- Active: 1948–1949, 1978–1988
- Country: Greece
- Branch: Hellenic Army
- Type: Special forces
- Size: Division

= 3rd Special Forces Division =

The 3rd Special Forces Division (ΙΙΙ Μεραρχία Ειδικών Δυνάμεων) was a division encompassing the special forces units of the Hellenic Army.

The first similar unit was formed as the 3rd Raiding Division (ΙΙΙ Μεραρχία Καταδρομών) during the final stages of the Greek Civil War (1946–49). Commanded by the "father of Greek Special Forces", Andreas Kallinskis, the division grouped the Mountain Raiding Companies (LOK) into five squadrons (I–V) in two brigades (I and II), and took part in the final operations of the Battle of Grammos in August 1949, that ended the civil war in a victory for government forces.

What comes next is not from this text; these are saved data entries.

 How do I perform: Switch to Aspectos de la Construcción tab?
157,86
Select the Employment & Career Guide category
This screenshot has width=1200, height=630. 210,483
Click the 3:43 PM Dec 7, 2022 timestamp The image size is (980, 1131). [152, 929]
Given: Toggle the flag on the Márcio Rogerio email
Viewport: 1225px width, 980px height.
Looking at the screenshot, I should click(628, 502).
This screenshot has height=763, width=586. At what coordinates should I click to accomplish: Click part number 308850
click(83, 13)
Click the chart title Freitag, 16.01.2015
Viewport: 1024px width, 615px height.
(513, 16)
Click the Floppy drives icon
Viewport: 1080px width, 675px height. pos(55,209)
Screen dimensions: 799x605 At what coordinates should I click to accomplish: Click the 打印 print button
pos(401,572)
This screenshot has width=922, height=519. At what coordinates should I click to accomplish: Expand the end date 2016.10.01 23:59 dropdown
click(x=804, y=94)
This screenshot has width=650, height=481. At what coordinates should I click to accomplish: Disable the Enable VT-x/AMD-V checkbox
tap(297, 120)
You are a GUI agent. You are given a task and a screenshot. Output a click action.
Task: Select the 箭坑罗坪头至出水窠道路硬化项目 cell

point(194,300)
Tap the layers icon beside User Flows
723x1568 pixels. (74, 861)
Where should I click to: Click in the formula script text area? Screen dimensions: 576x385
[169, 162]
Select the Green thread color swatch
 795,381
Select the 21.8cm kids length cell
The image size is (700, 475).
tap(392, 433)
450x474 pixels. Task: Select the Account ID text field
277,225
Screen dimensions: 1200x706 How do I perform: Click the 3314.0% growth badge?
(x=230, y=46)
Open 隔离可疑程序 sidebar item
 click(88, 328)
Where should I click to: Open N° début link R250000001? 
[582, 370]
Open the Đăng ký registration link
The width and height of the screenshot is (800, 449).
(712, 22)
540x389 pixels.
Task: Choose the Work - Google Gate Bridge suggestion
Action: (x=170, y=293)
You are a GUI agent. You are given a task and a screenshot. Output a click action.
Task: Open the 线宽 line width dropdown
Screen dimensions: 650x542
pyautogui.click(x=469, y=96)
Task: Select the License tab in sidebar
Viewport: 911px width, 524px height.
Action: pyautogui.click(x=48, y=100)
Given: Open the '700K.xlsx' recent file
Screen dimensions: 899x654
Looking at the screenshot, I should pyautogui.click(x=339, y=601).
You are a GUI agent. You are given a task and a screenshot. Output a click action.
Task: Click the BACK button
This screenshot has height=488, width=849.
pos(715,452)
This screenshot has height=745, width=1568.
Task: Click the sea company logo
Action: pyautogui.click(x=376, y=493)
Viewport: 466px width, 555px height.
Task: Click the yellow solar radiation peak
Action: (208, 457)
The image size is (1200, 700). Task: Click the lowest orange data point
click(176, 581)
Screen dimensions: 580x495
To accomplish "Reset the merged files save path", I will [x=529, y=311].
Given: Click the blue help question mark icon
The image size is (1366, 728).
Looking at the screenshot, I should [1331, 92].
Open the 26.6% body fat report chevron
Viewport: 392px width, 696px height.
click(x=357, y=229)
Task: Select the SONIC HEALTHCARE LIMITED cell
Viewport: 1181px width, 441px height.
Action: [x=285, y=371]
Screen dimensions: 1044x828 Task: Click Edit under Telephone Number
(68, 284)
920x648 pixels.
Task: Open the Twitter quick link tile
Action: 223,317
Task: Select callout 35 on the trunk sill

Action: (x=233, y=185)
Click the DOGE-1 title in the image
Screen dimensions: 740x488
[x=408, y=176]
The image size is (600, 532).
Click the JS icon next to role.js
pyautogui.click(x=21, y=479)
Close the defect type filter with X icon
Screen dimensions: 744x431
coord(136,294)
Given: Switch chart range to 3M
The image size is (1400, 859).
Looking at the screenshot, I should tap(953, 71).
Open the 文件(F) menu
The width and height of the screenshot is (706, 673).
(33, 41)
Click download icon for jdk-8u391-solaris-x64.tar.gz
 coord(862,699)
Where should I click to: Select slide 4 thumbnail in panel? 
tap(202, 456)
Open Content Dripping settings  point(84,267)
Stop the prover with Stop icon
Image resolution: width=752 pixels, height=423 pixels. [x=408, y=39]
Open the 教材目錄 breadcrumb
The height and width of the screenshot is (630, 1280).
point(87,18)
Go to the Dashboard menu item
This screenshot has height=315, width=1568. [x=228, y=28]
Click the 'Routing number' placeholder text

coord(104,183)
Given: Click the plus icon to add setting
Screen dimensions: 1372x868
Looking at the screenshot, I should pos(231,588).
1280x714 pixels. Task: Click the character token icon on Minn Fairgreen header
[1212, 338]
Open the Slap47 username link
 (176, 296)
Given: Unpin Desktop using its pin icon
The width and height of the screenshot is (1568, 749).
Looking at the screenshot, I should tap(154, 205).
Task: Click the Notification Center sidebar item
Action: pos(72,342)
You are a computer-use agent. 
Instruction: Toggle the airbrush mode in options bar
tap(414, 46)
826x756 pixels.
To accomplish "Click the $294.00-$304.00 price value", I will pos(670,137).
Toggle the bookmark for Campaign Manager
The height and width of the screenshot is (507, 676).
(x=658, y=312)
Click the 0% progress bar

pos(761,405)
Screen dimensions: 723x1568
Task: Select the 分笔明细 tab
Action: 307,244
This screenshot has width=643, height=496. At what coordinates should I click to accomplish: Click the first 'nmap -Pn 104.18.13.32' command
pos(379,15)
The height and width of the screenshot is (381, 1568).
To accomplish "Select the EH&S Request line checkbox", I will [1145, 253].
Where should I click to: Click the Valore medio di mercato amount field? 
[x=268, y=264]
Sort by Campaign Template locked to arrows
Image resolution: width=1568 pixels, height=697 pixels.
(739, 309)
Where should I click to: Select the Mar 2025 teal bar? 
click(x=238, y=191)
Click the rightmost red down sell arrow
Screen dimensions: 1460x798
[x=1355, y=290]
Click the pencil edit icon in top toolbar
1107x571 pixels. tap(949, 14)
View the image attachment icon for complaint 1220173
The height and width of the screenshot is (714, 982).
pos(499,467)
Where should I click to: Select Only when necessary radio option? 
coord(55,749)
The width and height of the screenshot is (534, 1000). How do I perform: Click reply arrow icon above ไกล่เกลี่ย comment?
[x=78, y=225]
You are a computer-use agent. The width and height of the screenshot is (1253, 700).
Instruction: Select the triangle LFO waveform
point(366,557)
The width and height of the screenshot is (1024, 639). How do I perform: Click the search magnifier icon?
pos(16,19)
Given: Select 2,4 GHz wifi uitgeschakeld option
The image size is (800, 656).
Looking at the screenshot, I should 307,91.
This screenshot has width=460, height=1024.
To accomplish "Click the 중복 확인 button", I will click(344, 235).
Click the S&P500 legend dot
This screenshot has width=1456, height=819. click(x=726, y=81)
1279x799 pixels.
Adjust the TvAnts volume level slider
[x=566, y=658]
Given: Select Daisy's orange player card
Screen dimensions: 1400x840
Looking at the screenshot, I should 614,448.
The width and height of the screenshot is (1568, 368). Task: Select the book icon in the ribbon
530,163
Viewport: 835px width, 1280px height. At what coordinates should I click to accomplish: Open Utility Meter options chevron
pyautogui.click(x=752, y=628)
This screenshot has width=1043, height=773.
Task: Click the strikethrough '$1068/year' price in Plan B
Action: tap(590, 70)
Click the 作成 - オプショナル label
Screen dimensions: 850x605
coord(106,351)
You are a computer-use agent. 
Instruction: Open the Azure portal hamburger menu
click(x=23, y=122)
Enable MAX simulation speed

The 3rd Special Forces Division was formed again in 1978, when, in the aftermath of the Turkish invasion of Cyprus, it became clear that a unified command for the various special forces units of the Army was necessary, if they were to function as a rapid reaction force. The division grouped together the 32nd Marines Brigade, the 1st Raider Regiment and the 2nd Paratroopers Regiment. The division was disbanded in 1988, but a similar role is now fulfilled by the 1st Infantry Division.